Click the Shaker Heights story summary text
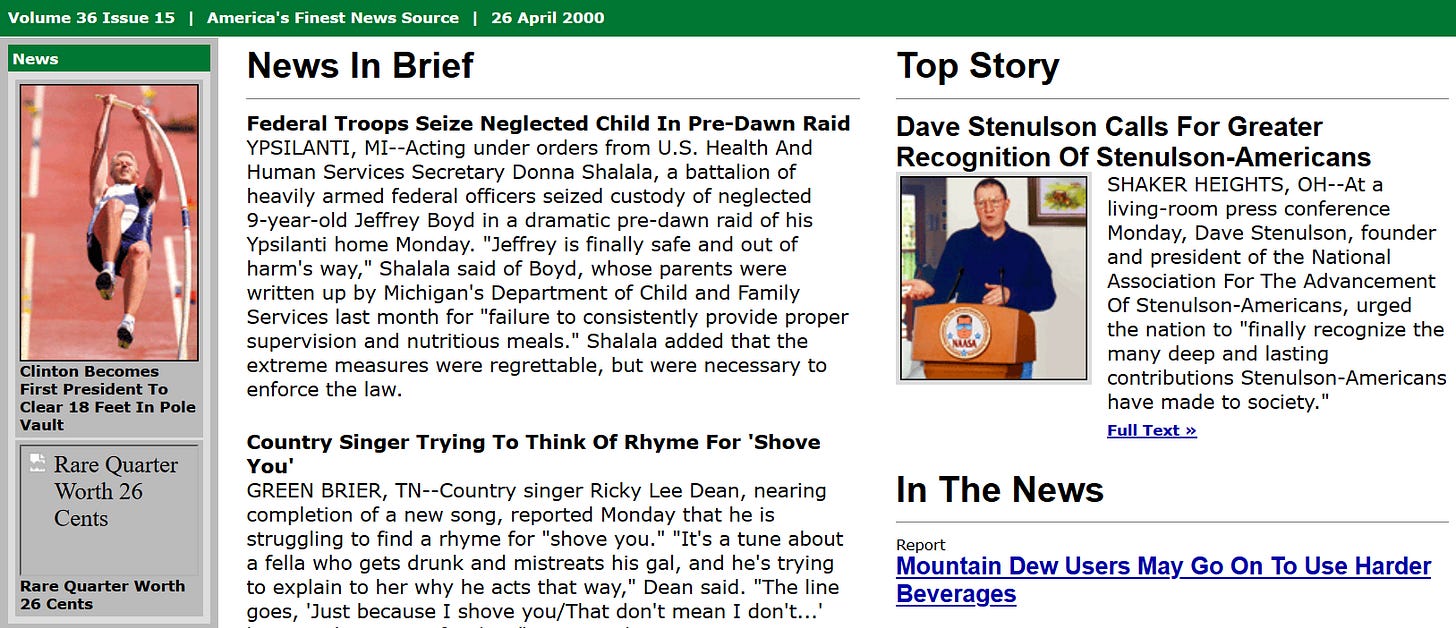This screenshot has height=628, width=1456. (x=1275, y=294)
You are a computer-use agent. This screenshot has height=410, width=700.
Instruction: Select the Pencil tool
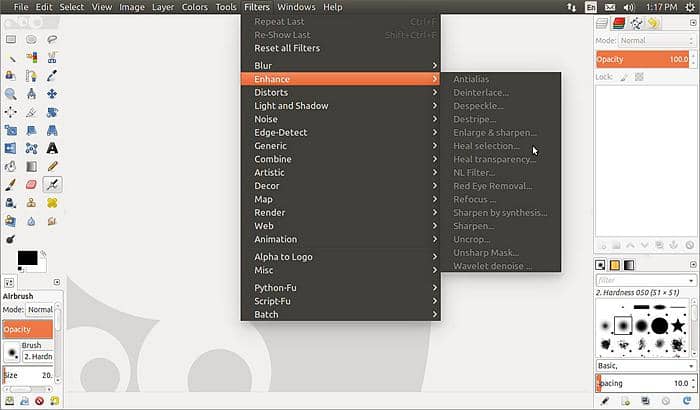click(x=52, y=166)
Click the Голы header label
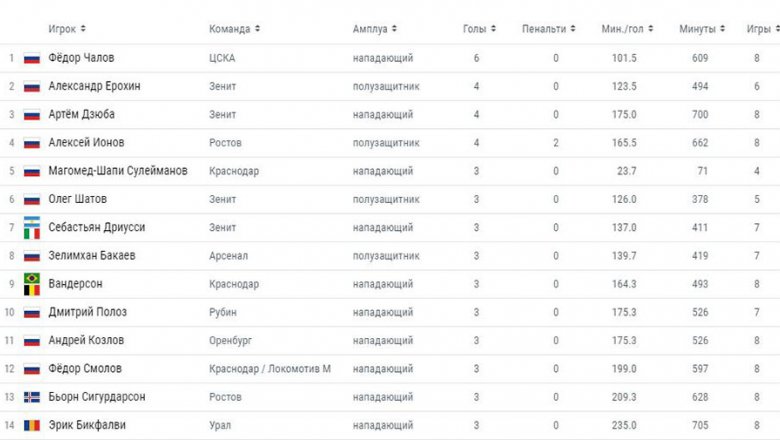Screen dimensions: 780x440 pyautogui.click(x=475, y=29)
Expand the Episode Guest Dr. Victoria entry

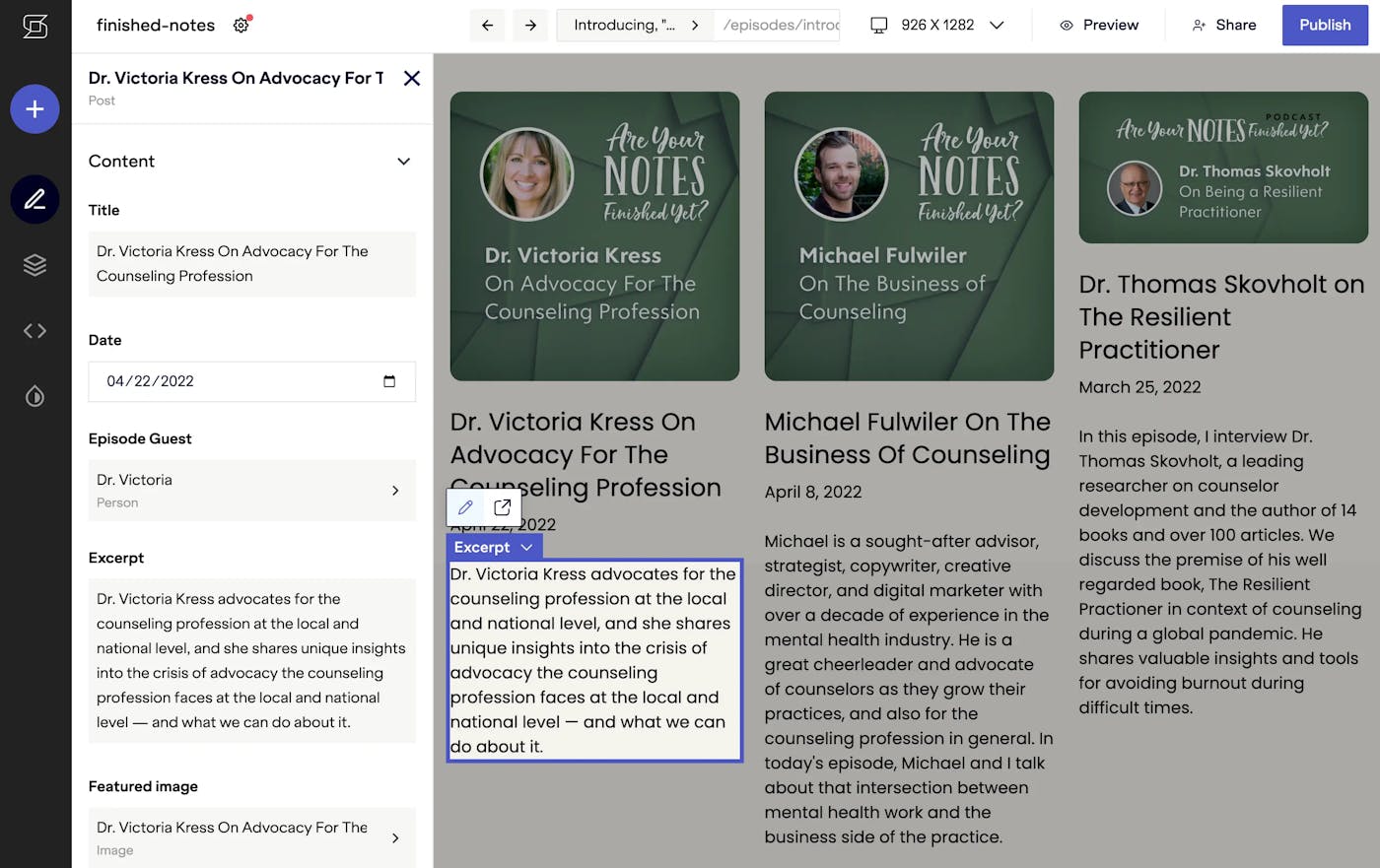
───
WORK REQUEST:
Your answer should hold every record above, printed exactly and free of pictures.

FINAL ANSWER:
Click the Shaker Heights story summary text
This screenshot has height=628, width=1456. (x=1275, y=294)
You are a computer-use agent. This screenshot has height=410, width=700.
Instruction: Select the Pencil tool
click(x=52, y=166)
Click the Голы header label
Screen dimensions: 780x440 pyautogui.click(x=475, y=29)
Expand the Episode Guest Dr. Victoria entry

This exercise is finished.